8 Replies Latest reply on Aug 17, 2020 11:32 AM by niti rawat

    Load Balancing and High Availability in IDQ

    niti rawat Seasoned Veteran

      Hi,

       

      Wanted to understand the concept of High Availability and load balancing with Informatica Data Quality.

      With HA- what i understand is that for a domain with more than 1 node, in order to let the jobs continue execution in the event of node failure the DIS switches to node 2. This ensures the system/services be available at most times. We need to purchase a separate license for IDQ to have HA enabled.

       

      Does load balancing mean the same or does it mean just routing the records randomly (or by internal
      DQ algorithm) to different nodes so as to reduce the load on a single node and also reduce the processing time? Do we need to purchase a separate license for load balancing as well?

       

      Regards,

      Niti

        • 1. Re: Load Balancing and High Availability in IDQ
          sunilsa Guru

          Yes, for High availability of the Data Quality services you need following license options:-

           

          • HA-Failover for Data Integration Service
          • HA-Failover for Model Repository Service
          • HA-Resiliency for Core Platform
          • HA-Workflow Automatic Recovery for Data Integration Service
          • HA-Workflow Recovery for Data Integration Service

           

          Your understanding of the service availability with HA license option is correct.

           

          Regarding the Load Balancing, you need the following license option:-

          • Grid for Data Integration Service

           

          When you enable a Data Integration Service assigned to a grid, a Data Integration Service process runs on each node in the grid that has the service role. If a service process shuts down unexpectedly, the Data Integration Service remains available as long as another service process runs on another node. Jobs can run on each node in the grid that has the compute role. The Data Integration Service balances the workload among the nodes based on the type of job and based on how the grid is configured.

           

          More details could be found at Data Integration Service Grid Overview

          1 of 1 people found this helpful
          • 2. Re: Load Balancing and High Availability in IDQ
            niti rawat Seasoned Veteran

            Thank you Sunil.

             

            We just got to know that our product version also includes the HA license.
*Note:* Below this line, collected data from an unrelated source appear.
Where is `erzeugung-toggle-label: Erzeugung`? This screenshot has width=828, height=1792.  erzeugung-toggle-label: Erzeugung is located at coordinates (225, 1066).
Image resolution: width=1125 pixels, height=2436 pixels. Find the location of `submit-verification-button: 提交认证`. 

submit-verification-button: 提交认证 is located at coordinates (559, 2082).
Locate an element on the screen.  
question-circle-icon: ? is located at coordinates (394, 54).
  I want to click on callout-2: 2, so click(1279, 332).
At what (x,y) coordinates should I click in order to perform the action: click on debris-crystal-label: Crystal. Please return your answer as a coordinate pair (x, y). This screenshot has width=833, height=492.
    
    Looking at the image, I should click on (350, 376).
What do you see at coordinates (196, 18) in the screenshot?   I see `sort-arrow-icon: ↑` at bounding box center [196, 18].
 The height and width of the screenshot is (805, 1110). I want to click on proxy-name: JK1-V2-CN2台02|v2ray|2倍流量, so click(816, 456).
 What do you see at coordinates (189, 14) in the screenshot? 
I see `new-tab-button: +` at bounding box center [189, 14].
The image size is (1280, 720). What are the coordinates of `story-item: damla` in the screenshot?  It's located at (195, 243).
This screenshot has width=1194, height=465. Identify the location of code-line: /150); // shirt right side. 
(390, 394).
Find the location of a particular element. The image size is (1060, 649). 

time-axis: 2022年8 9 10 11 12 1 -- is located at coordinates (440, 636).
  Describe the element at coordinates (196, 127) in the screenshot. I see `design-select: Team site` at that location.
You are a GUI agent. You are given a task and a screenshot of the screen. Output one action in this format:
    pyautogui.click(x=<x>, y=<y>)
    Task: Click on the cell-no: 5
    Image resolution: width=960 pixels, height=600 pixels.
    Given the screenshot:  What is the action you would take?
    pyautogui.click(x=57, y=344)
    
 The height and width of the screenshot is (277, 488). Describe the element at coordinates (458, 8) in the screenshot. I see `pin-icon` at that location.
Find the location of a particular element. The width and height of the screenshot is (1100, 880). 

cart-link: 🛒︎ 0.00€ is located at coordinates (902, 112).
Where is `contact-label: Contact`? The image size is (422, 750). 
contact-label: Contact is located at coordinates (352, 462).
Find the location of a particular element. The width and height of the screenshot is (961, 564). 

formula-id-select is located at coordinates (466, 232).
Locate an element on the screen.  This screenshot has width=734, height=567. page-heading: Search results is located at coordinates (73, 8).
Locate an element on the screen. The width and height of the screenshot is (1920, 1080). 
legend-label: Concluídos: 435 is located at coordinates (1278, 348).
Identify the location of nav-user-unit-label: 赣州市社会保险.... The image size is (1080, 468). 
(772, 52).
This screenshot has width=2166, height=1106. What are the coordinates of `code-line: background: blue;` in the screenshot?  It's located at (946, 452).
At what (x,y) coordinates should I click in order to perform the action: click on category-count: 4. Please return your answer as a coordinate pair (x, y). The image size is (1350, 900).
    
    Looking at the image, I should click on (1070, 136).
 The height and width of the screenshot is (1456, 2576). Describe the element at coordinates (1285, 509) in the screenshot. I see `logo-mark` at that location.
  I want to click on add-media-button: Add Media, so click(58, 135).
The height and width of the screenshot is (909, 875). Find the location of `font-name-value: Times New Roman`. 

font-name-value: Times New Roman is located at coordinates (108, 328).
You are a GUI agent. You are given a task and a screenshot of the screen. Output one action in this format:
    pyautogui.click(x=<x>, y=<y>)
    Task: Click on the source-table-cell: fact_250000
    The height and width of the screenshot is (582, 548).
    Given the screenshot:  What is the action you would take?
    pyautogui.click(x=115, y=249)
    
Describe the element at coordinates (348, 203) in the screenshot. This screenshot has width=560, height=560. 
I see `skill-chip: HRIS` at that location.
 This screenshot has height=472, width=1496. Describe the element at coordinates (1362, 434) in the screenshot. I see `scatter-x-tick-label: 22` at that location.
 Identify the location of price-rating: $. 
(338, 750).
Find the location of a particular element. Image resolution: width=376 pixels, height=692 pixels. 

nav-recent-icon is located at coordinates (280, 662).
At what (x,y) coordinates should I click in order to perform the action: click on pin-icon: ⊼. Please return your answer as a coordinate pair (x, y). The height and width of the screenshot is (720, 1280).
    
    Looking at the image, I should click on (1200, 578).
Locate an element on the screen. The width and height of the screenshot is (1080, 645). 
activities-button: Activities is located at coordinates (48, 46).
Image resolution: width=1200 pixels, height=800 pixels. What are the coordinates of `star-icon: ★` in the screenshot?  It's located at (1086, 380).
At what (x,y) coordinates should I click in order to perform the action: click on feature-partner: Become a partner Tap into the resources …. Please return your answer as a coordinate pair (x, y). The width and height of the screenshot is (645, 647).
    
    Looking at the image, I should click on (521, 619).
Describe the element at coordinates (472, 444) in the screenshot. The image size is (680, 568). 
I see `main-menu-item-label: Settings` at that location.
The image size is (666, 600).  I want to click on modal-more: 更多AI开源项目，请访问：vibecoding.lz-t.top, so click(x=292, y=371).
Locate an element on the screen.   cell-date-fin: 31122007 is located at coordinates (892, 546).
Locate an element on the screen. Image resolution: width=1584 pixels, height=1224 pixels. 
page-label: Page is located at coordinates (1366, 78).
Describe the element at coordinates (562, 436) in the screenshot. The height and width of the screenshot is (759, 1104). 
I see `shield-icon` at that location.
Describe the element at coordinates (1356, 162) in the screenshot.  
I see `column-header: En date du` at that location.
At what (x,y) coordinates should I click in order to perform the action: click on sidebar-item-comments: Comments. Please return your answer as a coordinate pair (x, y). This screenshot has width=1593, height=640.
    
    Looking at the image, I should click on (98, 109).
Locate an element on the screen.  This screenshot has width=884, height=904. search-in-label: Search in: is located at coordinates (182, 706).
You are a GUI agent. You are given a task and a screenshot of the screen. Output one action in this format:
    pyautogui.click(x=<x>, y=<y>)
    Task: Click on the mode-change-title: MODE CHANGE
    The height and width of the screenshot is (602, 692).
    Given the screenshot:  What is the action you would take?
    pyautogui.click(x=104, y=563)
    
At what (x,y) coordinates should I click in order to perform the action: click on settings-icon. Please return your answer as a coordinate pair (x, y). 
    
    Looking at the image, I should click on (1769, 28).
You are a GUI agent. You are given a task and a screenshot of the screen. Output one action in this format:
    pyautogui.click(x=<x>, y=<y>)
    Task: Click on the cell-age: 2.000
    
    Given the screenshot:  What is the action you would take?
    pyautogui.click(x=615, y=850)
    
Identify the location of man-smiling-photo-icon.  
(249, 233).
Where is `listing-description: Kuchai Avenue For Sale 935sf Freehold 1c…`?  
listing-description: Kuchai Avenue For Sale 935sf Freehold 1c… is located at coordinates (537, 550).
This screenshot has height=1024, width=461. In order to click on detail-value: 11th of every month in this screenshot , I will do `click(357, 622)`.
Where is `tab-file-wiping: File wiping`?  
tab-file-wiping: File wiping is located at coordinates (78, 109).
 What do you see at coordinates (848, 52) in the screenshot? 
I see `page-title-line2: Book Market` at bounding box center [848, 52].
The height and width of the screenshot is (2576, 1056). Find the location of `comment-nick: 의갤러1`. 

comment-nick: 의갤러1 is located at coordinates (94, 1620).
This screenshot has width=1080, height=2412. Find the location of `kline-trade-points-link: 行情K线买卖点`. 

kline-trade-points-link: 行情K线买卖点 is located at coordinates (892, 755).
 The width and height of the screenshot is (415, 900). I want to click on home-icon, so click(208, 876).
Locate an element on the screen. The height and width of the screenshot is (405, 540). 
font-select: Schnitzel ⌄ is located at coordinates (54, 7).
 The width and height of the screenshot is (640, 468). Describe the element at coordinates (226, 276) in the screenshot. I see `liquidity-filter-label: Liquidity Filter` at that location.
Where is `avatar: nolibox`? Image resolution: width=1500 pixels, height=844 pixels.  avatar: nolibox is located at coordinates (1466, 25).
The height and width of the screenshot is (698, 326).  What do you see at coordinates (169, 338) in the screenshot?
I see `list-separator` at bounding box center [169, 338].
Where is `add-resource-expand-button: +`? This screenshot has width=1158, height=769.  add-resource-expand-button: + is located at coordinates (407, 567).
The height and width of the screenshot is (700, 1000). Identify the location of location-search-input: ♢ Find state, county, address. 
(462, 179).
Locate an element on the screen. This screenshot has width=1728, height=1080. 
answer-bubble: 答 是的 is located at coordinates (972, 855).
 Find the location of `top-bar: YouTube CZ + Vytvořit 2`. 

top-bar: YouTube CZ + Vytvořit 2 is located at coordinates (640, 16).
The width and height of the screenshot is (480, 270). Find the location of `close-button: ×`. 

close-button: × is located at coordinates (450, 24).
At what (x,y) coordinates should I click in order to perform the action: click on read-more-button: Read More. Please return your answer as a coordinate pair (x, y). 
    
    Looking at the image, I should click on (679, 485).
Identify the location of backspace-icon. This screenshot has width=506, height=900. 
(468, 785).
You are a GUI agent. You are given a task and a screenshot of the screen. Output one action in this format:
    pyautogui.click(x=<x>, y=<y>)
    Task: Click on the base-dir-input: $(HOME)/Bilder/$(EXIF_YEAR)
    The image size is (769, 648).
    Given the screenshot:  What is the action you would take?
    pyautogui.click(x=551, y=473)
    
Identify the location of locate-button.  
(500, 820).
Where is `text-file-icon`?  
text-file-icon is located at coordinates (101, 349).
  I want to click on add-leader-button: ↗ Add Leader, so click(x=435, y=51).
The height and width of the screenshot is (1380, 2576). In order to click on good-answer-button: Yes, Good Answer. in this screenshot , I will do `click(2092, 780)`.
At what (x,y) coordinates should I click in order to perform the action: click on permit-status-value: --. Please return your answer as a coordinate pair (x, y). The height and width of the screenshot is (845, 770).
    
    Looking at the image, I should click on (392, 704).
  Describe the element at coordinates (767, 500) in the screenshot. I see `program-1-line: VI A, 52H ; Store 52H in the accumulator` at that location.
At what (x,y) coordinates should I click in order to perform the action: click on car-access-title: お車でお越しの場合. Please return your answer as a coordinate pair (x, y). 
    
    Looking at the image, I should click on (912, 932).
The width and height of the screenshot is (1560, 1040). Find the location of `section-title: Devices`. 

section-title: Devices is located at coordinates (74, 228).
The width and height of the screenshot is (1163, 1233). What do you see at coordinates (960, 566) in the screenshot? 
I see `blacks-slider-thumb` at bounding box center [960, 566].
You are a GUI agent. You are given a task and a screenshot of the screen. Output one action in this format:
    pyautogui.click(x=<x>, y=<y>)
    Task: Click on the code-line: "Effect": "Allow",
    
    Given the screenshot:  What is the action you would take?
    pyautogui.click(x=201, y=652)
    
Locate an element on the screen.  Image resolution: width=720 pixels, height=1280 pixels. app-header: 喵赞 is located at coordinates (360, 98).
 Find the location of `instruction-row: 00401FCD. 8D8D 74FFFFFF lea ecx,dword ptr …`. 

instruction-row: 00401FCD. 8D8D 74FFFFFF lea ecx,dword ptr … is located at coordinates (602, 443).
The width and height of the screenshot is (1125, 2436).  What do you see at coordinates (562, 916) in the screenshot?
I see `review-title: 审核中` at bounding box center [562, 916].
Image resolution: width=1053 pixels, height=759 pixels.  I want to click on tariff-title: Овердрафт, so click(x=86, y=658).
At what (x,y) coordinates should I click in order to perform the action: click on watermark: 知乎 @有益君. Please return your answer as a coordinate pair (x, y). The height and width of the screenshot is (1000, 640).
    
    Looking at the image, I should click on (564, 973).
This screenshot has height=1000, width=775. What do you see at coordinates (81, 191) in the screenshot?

            Does that mean we have it for all the 5 options that you mentioned in your response?

            Also, as part of DR, we are trying to build a replica of the PROD environment and are looking at the possible solutions for domain DR. Is it a good idea to have two domains at two different physical locations so that in case one domain goes down we can switch over to the next domain? I am yet to understand if this switch would be manual or can it be automated. OR is there a better solution instead of having two domains?

            • 3. Re: Load Balancing and High Availability in IDQ
              sunilsa Guru
              1 of 1 people found this helpful
              • 4. Re: Load Balancing and High Availability in IDQ
                niti rawat Seasoned Veteran

                Thank you Sunil.

                 

                When planning for the DR for our requirement, we came up with two approaches:

                1. Single Domain- with 2 servers (1 PROD and 1 DR) having 2 nodes each.

                2. Two Domain- One as PROD domain ( server 2 nodes) and other as DR domain ( server with 2 nodes)

                 

                DB used is Oracle

                 

                For the first approach is it possible to point each server PROD and DR to separate Databases ( one to PROD DB and other to DR DB and keep them in sync using Data Guard) or should both the servers be pointing to the same Oracle DB?

                • 5. Re: Load Balancing and High Availability in IDQ
                  sunilsa Guru

                  Domain can point to only one database at a time. Using DB technology you might be able to have another database which would be in sync always with the PROD DB. But, before you bring up the DR nodes, you might have to run the "infasetup updategatewaynode" command with the DR DB details, so that the domain DB is also updated with the appropriate information.

                  • 6. Re: Load Balancing and High Availability in IDQ
                    niti rawat Seasoned Veteran

                    Okay.

                    So to conclude: Since in a single domain approach, the domain is configured on its original DB, and the same DB needs to be aligned with both the PROD and the DR sever. This eliminates the possibility of having a separate DB for DR server.

                    A separate DB for DR server is a solution when we are going for a 2 domain approach.

                    Please correct me if i am wrong.

                     

                    Regards,

                    Niti

                    • 7. Re: Load Balancing and High Availability in IDQ
                      sunilsa Guru

                      Yes, the same DB with concepts like ORACLE RAC can be implemented. This way all the 4 nodes in the domain point to the same Oracle DB but, only 2 nodes will be used as PROD and the other nodes in the disabled mode will be used for DR. If there are issues with the PROD nodes then, the DR nodes will be brought up.

                       

                      Since Oracle DB is RAC enabled, you have high availability at the DB as well and it would be a concern only when the entire DB on all the DB nodes goes down.

                       

                      Hope you had referred to the document https://kb.informatica.com/h2l/HowTo%20Library/1/0450-SettingUpDisasterRecoveryforPowerCenter-H2L.pdf  which covers the topics for Disaster Recovery. Though the document mentions PowerCenter, the domain concept is the same for PowerCenter and Data Quality.

                       

                      Thanks,

                      Sunil

                      • 8. Re: Load Balancing and High Availability in IDQ
                        niti rawat Seasoned Veteran

                        Ok.

                        The only concern where we were preferring the two domain approach was for the scenarios where the domain or the Data Center itself goes down. Although one way of dealing with this would be backing up the domain periodically and restoring it from the back up if DC is unavailable due to some reason, but this would be a manual process and will involve an outage. Do you think there is a better solution in case of DC unavailability?

                         

                        Regards,

                        Niti